Explainable AI Needs Explainable Data: Mapping Every Input
Explainable AI is widely treated as a model design problem. It isn't. SHAP values and interpretability libraries only produce trustworthy explanations when every input feature can be traced to its source, verified against training data, and governed at the pipeline level. Most organizations have invested in interpretability methods while leaving their data infrastructure unmapped. That gap is what regulators are increasingly focused on — and it can't be closed with a better model. Topic: AI & Policy

Introduction
In September 2023, the CFPB issued Circular 2023-03, clarifying that creditors using AI or complex credit models must provide specific, accurate reasons for adverse action decisions. Generic checkbox disclosures do not satisfy the requirement. Model complexity does not eliminate explainability obligations. The circular applies to every lending institution using algorithmic underwriting, regardless of the model's architecture or the sophistication of the explanation method layered on top. What the circular does not resolve is the infrastructure problem underneath it.
When a credit decisioning model uses SHAP values to generate feature-importance scores, it can appear fully explainable. But if the input features lack documented data lineage, no one can trace where they originated, how they were transformed, or whether they match the data the model was actually trained on. The explanation exists. The audit trail that would make it verifiable does not. This is the gap that regulators are increasingly focused on, and it is an infrastructure problem, not a model design problem.
* * * *
Given exercise 1:
According to the article on explainable AI, in what month and year did the CFPB issue Circular 2023-03?
Given exercise 2:
Resume the article on explainable AI, picking up after its last sentence.
The items after this point have no connection to the article on explainable AI.
* * * *
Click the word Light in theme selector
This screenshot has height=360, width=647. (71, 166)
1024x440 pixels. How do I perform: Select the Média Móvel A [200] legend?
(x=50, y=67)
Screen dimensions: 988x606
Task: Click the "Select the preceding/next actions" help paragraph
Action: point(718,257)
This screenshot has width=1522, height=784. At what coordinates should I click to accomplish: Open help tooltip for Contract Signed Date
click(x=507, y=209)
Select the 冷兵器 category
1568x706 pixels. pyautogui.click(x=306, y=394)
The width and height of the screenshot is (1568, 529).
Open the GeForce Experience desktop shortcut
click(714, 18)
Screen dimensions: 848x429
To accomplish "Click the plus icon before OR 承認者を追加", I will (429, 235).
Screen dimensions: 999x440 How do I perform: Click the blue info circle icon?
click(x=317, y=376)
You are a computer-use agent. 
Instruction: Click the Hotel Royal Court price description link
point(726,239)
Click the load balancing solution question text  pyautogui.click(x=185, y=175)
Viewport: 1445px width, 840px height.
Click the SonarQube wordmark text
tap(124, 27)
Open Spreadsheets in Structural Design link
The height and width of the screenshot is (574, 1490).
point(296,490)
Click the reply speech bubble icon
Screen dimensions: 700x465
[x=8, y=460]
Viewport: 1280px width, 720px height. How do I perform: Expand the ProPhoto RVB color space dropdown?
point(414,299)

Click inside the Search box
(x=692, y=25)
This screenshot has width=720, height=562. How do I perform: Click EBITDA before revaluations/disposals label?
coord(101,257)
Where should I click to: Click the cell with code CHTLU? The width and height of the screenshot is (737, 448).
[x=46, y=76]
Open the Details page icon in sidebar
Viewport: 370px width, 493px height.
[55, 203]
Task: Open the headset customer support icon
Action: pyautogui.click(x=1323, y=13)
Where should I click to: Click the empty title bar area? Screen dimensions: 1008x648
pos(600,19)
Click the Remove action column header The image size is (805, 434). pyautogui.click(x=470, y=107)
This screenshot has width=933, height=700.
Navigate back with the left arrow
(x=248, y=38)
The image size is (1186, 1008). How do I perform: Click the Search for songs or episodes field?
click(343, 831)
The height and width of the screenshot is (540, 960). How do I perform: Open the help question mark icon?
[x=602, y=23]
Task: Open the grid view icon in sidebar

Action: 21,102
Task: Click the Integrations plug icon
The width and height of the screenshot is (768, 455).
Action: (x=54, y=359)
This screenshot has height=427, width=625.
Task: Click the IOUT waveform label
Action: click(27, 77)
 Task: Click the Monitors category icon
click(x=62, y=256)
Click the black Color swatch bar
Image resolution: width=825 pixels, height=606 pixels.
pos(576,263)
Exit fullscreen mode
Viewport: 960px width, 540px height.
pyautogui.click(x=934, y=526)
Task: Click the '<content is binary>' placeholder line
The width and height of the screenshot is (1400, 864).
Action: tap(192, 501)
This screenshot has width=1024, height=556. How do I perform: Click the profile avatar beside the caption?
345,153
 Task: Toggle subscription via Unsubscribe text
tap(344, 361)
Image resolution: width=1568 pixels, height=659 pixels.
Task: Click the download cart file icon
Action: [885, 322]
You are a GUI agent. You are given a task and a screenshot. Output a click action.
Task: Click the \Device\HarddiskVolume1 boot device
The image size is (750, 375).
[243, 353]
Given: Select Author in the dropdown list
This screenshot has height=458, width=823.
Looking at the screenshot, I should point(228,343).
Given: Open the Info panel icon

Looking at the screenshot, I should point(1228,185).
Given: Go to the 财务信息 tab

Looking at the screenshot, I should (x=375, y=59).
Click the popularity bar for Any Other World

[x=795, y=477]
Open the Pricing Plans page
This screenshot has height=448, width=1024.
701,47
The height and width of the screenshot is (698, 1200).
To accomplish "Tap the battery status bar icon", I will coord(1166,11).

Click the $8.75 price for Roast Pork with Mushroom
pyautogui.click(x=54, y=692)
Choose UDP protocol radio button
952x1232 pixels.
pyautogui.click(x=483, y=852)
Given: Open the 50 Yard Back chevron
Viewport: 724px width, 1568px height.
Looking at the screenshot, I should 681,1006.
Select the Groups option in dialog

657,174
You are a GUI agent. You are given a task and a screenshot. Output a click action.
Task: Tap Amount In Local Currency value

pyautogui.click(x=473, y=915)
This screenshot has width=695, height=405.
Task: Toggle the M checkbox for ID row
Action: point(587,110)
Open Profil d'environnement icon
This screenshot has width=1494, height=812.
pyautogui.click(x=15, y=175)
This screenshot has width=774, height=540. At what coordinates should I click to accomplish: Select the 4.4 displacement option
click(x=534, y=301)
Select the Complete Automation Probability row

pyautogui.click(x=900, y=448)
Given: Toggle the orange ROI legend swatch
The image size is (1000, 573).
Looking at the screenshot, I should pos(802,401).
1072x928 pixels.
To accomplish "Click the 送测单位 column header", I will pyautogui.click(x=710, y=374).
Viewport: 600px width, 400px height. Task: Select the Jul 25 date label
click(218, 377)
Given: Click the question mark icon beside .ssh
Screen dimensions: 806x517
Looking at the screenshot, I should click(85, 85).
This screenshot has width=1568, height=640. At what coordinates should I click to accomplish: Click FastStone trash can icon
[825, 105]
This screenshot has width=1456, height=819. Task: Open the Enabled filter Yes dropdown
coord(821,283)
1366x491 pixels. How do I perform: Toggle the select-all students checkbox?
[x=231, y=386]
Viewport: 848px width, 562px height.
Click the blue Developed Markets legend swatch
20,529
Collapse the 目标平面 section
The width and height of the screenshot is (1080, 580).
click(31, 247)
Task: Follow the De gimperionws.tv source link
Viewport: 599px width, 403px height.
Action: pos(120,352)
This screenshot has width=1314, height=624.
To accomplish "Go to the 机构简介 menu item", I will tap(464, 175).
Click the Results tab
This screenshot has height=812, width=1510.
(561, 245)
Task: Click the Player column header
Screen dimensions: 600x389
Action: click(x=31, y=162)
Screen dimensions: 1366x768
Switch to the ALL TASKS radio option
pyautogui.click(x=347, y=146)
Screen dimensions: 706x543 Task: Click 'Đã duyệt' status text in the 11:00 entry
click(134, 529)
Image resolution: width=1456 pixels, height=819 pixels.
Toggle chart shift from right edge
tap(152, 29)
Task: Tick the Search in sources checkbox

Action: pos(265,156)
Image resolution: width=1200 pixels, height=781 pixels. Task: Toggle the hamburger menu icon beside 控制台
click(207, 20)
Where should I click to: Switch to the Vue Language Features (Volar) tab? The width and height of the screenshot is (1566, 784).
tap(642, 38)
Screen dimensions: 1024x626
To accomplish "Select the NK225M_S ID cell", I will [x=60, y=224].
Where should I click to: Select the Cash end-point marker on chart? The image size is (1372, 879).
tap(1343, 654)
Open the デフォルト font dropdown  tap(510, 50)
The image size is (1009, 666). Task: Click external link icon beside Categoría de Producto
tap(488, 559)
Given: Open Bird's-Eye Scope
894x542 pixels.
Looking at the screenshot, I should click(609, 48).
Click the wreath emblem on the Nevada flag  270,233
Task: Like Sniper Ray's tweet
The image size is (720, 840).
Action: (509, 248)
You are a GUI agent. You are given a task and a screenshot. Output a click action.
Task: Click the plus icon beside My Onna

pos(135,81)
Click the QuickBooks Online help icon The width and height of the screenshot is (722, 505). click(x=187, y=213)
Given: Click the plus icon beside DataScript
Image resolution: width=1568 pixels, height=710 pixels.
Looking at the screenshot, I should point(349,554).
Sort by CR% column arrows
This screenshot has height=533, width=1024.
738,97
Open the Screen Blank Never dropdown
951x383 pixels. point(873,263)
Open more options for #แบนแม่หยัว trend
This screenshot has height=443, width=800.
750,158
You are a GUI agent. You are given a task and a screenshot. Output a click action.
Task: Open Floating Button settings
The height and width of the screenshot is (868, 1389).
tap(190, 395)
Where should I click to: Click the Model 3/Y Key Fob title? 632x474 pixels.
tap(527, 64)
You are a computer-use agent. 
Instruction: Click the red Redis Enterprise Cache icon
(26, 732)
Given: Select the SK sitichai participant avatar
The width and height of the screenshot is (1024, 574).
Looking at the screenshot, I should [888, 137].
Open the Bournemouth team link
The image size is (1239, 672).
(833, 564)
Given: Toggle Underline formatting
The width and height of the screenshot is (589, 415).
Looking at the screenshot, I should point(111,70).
* * * *
Result 1:
September 2023.

Result 2:
This pattern repeats across financial services. According to Stanford HAI's 2026 AI Index Report, global corporate AI investment more than doubled in 2025 and organizational adoption reached 88%. The infrastructure required to make those AI systems genuinely explainable has not kept pace.
Organizations invest heavily in interpretability methods, then discover that the explanations their models produce are only as trustworthy as the data flowing into them. When that data is unmapped, untraceable, or ungoverned, the explanation is incomplete regardless of the method used to generate it.
What is Explainable AI (XAI)?
Explainable AI refers to the set of techniques and practices that make an AI system's outputs understandable to humans. In its most common form, this means generating interpretable explanations for individual predictions: why a loan was denied, why a claim was flagged, why a recommendation surfaced.
But a more complete definition extends beyond the model. True explainability requires that every input to the model can be identified, traced to its source, and verified against the policies governing its use. Model transparency without data transparency produces explanations that look credible but cannot be audited.
The definition matters because it determines what infrastructure you build. If explainability is only a model property, you invest in interpretability libraries. If explainability is a system property, you invest in data mapping, classification, and governance infrastructure that makes every input legible before it ever reaches a model.
Why explainability starts before the model
The prevailing industry narrative treats explainable AI as a model design question. Build a more interpretable architecture. Layer on a post-hoc explanation method. Generate a feature-importance chart. Ship it to the audit team.
This framing misses the structural reality of how AI systems consume data at enterprise scale. A model does not operate on pristine, well-documented inputs by default. It operates on data that has been collected from dozens of sources, joined across tables, transformed through pipelines, and often enriched with third-party signals. Each of those steps introduces context that an explanation must account for, and when that context is invisible, the explanation is incomplete.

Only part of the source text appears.